One has to be careful with big figures about the cost to the economy or the tourist industry, however. Evidence emerging over the Easter weekend, for example, suggested that Britons shunned the countryside but visited theme parks, provincial towns and shopping centres instead.

And many foreign visitors stay in cities like London and Oxford do not go into the countryside. But tourism is such a big industry that even a drop in business levels of five percent amounts to several billion pounds.

Increasingly, those in the tourist industry and the wider economy are beginning to wonder why they should not get compensation as well.

"Our members have made it clear that they expect support for businesses, and not just farming, that have been badly affected by the foot-and-mouth outbreak," said Lea, pointing to things like tax rebates or direct compensation for lost earnings.

Broader compensation not likely

The government has set aside some money to help non-farming businesses but the chances of them getting compensation on anything like the scale of farmers are negligible.

In which case the question can be turned on its head: If no other industry suffering a crisis gets bailed out by government, why should agriculture?
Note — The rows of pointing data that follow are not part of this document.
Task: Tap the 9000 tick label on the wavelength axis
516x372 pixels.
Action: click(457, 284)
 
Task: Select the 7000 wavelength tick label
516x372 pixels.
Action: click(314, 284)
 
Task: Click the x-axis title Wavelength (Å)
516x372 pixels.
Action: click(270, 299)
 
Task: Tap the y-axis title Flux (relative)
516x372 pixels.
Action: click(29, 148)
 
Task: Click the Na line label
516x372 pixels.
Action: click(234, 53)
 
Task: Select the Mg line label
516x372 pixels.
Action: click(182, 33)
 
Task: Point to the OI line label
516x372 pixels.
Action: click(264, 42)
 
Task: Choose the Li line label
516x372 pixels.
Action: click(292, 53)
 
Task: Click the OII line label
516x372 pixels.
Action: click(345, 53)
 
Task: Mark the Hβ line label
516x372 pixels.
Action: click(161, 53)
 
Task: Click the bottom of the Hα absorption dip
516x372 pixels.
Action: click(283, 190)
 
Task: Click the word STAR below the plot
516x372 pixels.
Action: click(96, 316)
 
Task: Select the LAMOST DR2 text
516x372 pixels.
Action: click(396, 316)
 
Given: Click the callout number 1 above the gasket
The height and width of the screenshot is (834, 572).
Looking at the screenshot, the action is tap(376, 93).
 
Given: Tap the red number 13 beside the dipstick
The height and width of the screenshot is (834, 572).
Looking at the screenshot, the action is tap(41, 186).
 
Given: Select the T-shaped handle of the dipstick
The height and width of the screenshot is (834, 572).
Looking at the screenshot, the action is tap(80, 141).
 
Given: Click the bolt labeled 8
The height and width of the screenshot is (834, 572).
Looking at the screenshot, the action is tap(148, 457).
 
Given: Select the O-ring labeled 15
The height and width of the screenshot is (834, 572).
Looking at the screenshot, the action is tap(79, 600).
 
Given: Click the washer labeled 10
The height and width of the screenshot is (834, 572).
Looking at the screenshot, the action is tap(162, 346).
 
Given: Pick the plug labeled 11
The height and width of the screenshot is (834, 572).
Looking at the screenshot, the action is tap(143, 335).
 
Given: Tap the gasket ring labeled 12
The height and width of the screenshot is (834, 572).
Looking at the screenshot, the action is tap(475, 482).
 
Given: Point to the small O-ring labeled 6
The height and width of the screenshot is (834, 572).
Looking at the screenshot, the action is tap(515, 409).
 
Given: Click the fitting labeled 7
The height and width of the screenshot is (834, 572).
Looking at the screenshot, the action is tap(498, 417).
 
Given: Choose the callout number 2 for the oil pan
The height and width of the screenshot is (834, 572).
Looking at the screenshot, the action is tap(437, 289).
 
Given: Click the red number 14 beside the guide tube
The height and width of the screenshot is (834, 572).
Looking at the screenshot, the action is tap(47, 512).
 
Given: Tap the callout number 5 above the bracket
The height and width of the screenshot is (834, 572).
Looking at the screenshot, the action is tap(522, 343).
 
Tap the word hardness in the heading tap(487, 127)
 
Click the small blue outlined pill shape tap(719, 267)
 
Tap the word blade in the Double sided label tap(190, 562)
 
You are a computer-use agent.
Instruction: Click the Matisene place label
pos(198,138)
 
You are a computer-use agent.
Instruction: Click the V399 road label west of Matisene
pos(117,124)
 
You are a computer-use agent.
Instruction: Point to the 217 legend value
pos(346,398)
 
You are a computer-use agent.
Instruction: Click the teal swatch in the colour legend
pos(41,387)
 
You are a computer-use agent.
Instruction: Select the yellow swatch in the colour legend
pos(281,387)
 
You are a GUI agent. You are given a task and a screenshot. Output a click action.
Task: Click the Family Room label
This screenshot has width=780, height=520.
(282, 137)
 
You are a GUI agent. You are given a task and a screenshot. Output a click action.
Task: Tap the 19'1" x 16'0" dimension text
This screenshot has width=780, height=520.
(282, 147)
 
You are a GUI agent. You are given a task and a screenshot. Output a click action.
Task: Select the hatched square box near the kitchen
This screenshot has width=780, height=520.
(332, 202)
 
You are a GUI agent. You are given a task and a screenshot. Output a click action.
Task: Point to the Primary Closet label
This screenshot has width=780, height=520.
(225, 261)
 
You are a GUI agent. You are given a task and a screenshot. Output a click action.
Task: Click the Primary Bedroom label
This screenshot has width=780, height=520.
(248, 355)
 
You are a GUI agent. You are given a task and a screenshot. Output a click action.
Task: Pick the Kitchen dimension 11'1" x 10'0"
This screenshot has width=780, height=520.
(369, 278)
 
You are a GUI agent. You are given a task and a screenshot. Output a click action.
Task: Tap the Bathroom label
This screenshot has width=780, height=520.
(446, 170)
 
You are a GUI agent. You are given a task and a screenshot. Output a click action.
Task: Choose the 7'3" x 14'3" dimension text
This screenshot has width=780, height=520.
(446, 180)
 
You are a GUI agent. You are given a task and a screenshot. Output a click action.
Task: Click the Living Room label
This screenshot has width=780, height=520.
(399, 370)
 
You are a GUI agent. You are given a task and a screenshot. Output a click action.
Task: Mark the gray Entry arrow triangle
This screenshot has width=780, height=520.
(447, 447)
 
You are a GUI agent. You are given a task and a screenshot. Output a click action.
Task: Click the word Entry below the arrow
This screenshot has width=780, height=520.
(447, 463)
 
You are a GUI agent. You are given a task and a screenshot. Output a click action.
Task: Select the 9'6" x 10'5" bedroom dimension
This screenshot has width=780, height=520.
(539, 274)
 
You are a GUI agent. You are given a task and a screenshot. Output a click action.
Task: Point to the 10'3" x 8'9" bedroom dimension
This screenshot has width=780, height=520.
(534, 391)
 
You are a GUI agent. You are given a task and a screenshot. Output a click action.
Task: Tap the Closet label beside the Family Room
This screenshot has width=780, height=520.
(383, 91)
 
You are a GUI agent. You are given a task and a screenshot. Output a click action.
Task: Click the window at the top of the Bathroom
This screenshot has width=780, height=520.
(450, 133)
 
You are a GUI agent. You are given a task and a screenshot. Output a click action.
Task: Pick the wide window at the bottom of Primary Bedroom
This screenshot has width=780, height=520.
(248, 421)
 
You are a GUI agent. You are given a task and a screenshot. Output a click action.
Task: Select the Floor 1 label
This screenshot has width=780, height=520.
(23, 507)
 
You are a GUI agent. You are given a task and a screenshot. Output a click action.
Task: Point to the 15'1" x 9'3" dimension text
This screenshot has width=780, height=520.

This is not to suggest that farmers are rich. Farm incomes have fallen sharply in recent years as a result of falling demand, the BSE crisis and, most of all, a sharp rise in the value of the pound.

But many farmers own the land they farm and are sitting on holdings averaging half a million pounds in value, according to figures from the agriculture ministry.

So while many Britons still feel agriculture has an intrinsic value and ought to be protected, they are also starting to wonder why it should be a special case supported by subsidy and artificially high food prices.

Britain, however, cannot really act on its own over the issue, as most subsidies are set through the European Union's controversial Common Agricultural Policy, which still swallows the lion's share of the total EU budget.

But the writing must be on the wall. The CAP has already been reformed, with the famous wine lakes and butter mountains consigned to history, and further reforms likely as the EU brings in new members from eastern Europe.